Assurément, il y a des poëtes qui n’ont jamais rêvé sur le Parnasse.
(Denham.)
Retirez-vous avec dignité, avant que de plus jeunes que vous viennent en riant vous chasser de la scène.
(Pope.)
Vous voyez bien que vous fûtes sage de vous confier en moi.
(Dryden. Absalon et Achitophel.)

Le tuteur d’Ernest Maltravers, M. Frédéric Cleveland, était un fils cadet du comte de Byrneham, et avait droit, par conséquent, au titre d’Honorable. Il avait environ quarante-trois ans ; c’était un lettré et un homme à la mode, si l’on veut bien nous permettre cette expression vieillie, qui, dans tous les cas, a le mérite d’être plus classique et plus définie que toutes celles que l’euphémisme moderne a inventées pour la remplacer. M. Cleveland qui avait reçu une fort belle éducation et qui avait des talents naturels très-remarquables, aspira de bonne heure à la gloire littéraire. Il écrivait bien, et avec grâce, mais son succès, succès d’estime, ne contenta pas son ambition. Le fait est qu’une nouvelle école littéraire passionnait le public, en dépit des critiques ; une école bien différente de celle sur laquelle M. Cleveland modelait ses périodes froides et irréprochables. Ce vieux comte, qui avait été sous Charles Ier le bel esprit de la cour, fut trouvé trop ennuyeux sous Charles II, pour servir même de victime aux attaques des plaisants, car chaque siècle a sa monnaie littéraire, marquée à son coin, et relègue celle qui n’a plus cours, dans les bahuts et les vitrines, comme des curiosités délaissées.
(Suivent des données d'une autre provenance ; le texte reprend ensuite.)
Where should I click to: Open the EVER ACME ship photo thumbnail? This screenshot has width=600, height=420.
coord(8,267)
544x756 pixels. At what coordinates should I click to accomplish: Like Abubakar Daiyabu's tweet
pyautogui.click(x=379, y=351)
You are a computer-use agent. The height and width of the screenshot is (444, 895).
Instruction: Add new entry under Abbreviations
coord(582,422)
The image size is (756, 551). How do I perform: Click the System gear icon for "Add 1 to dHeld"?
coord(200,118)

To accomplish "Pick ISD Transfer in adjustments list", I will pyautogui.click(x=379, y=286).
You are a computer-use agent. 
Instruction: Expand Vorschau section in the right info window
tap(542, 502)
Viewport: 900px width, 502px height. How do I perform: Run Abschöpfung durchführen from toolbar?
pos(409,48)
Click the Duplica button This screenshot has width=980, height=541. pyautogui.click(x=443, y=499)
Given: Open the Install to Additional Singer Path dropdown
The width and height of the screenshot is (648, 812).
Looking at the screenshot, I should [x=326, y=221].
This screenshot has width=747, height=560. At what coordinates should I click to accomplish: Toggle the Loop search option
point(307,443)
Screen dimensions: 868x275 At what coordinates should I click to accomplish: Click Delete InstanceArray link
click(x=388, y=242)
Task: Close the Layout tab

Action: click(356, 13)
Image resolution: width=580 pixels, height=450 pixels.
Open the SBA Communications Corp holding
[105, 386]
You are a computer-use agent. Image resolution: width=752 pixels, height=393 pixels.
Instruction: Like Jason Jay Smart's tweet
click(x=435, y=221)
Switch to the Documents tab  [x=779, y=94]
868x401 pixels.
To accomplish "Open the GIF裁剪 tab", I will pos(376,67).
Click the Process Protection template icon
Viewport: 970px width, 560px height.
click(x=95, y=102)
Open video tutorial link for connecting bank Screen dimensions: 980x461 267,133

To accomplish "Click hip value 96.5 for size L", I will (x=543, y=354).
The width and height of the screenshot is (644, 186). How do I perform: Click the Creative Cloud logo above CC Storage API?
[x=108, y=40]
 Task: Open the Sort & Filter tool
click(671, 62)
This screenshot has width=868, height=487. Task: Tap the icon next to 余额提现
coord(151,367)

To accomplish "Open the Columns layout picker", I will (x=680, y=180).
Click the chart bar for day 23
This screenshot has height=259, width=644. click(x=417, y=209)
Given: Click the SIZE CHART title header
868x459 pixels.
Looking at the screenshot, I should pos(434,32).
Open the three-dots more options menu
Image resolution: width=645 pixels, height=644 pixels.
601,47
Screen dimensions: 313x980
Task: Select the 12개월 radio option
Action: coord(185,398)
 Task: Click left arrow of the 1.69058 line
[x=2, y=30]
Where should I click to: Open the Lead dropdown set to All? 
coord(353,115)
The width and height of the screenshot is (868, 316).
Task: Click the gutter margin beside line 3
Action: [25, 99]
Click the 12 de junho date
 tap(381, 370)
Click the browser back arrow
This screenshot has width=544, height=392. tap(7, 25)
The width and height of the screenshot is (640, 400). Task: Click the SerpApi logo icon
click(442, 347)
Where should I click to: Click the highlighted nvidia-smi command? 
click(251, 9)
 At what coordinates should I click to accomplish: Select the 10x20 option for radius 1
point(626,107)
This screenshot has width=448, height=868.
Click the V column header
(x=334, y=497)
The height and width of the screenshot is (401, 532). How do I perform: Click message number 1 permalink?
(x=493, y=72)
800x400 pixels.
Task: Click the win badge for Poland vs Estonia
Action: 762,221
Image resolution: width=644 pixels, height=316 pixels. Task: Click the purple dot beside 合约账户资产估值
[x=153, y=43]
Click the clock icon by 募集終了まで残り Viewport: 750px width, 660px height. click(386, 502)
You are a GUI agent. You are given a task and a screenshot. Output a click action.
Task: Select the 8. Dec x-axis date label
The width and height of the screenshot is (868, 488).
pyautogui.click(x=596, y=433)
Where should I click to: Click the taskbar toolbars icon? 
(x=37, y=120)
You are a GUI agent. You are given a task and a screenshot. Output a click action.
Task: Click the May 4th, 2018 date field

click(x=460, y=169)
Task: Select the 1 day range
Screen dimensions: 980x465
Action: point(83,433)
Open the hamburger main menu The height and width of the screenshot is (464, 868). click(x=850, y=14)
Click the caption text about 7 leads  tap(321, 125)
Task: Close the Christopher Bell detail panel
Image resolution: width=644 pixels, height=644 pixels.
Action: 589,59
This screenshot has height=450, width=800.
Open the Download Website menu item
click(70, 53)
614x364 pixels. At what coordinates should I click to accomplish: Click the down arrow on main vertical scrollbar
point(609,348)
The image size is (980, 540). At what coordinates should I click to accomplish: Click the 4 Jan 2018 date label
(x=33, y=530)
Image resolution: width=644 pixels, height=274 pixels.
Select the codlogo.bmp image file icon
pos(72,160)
Les coteries eurent beau l’encenser, les critiques eurent beau l’adorer, les grandes dames et les dilettanti eurent beau acheter et faire relier ses volumes de poésie soignée et de prose cadencée, Cleveland ne put trouver faveur devant le public. Mais Cleveland avait une haute naissance et une belle fortune ; ses manières étaient charmantes, sa conversation facile ; il avait un caractère aimable et un esprit cultivé. Il resta donc un homme très-recherché dans la société, où il était à la fois aimé et respecté.